- Instrucciones:
(a) Reproduce al pie de la letra el fragmento del texto sobre el fine-tuning de clasificación que va entre "La siguiente tarea" y "presentación del notebook.", ambos incluidos.
(b) En el texto sobre el fine-tuning de clasificación, ¿qué elemento de la tarea viene ya predefinido?

- Texto proporcionado:

++++++++++

# Classificaton Fine-tuning

La siguiente tarea consiste en entrenar un modelo de HuggingFace (HF) para realizar la _task_ de _classification_. El dataset para entrenar dicho modelo está predefinido. Sin embargo, el modelo, el tokenizador y el trainer pueden ser totalmente personalizados. Es decir, que tendréis que realizar un trabajo de investigación, de prueba y error, para poder ir aprendiendo y ganando destreza con HF.

Recomendaciones:
- Durante este proceso, tendréis muchas dudas y encontraréis muchos errores. Tratad de resolverlas primero por vuestra cuenta, enteniendo la causa del error. Después con recursos online. Y, finalmente, siempre está el foro, que puede ser utilizado de forma participativa.
- No dejeis la tarea para el último día. Los modelos tardan en entrenar. Los problemas no se resuelven en la primera iteración.

Finalmente, se pide:
- Limpieza rigurosa en la presentación del notebook.
- El notebook se entrega con todas las celdas ejecutadas.
- Los comentarios (opcionales), mejor sobre el código con '#'.

Ánimo!

++++++++++

Una serie de filas
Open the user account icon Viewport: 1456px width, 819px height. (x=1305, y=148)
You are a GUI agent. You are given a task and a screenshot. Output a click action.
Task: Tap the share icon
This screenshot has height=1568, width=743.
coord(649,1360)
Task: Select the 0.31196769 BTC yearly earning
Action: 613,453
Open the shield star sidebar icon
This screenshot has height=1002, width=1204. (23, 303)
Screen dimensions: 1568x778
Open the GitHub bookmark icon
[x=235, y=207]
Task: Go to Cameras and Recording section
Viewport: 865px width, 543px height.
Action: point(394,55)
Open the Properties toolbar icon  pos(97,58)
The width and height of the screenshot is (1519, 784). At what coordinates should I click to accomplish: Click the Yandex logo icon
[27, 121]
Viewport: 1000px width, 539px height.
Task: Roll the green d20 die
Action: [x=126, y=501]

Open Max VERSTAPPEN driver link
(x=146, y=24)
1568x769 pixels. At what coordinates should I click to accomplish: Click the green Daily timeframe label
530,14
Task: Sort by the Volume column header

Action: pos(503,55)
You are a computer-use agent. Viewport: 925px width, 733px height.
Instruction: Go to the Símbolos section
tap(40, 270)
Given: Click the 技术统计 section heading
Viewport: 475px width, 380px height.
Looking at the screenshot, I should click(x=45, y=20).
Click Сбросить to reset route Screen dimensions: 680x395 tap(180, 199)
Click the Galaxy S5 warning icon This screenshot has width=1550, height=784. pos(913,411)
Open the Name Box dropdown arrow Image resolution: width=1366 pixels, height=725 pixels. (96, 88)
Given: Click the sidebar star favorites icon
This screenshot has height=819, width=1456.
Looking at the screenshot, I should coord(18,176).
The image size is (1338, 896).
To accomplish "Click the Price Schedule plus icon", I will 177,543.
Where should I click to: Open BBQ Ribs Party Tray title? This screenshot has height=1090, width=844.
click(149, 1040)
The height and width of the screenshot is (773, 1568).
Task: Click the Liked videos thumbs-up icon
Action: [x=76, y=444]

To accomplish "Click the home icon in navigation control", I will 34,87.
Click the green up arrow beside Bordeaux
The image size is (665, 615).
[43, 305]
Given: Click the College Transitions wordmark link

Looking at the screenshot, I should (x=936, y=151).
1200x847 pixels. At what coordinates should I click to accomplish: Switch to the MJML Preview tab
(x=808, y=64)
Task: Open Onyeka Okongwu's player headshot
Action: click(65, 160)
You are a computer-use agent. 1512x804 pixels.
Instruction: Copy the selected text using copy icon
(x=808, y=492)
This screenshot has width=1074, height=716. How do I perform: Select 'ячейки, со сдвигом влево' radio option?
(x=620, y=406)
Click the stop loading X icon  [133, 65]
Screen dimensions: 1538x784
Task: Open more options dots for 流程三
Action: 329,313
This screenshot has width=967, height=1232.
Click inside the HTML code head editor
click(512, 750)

++++++++++

- Respuestas esperadas:
(a)
La siguiente tarea consiste en entrenar un modelo de HuggingFace (HF) para realizar la _task_ de _classification_. El dataset para entrenar dicho modelo está predefinido. Sin embargo, el modelo, el tokenizador y el trainer pueden ser totalmente personalizados. Es decir, que tendréis que realizar un trabajo de investigación, de prueba y error, para poder ir aprendiendo y ganando destreza con HF.

Recomendaciones:
- Durante este proceso, tendréis muchas dudas y encontraréis muchos errores. Tratad de resolverlas primero por vuestra cuenta, enteniendo la causa del error. Después con recursos online. Y, finalmente, siempre está el foro, que puede ser utilizado de forma participativa.
- No dejeis la tarea para el último día. Los modelos tardan en entrenar. Los problemas no se resuelven en la primera iteración.

Finalmente, se pide:
- Limpieza rigurosa en la presentación del notebook.

(b) El dataset para entrenar el modelo.